(Stored items)
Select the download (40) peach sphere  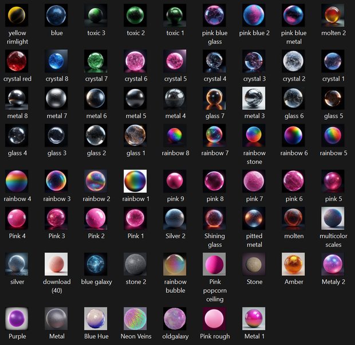coord(56,264)
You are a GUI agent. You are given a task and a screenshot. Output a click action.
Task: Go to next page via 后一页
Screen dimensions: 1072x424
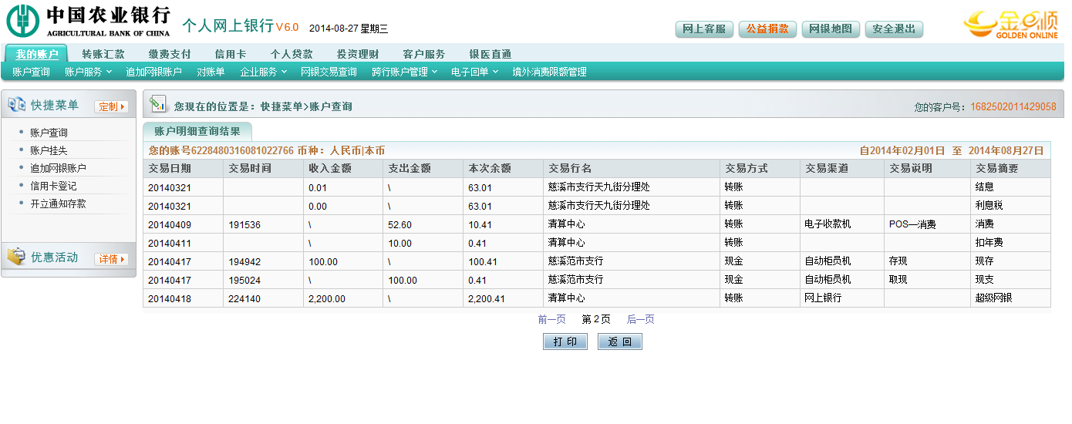pos(640,319)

Task instructions:
Reproduce the items above verbatim, everything from the line containing "You are a GUI" down to the end of the items, and omit the pictures from your answer.

Problem solution:
You are a GUI agent. You are given a task and a screenshot. Output a click action.
Task: Go to next page via 后一页
Screen dimensions: 1072x424
pos(640,319)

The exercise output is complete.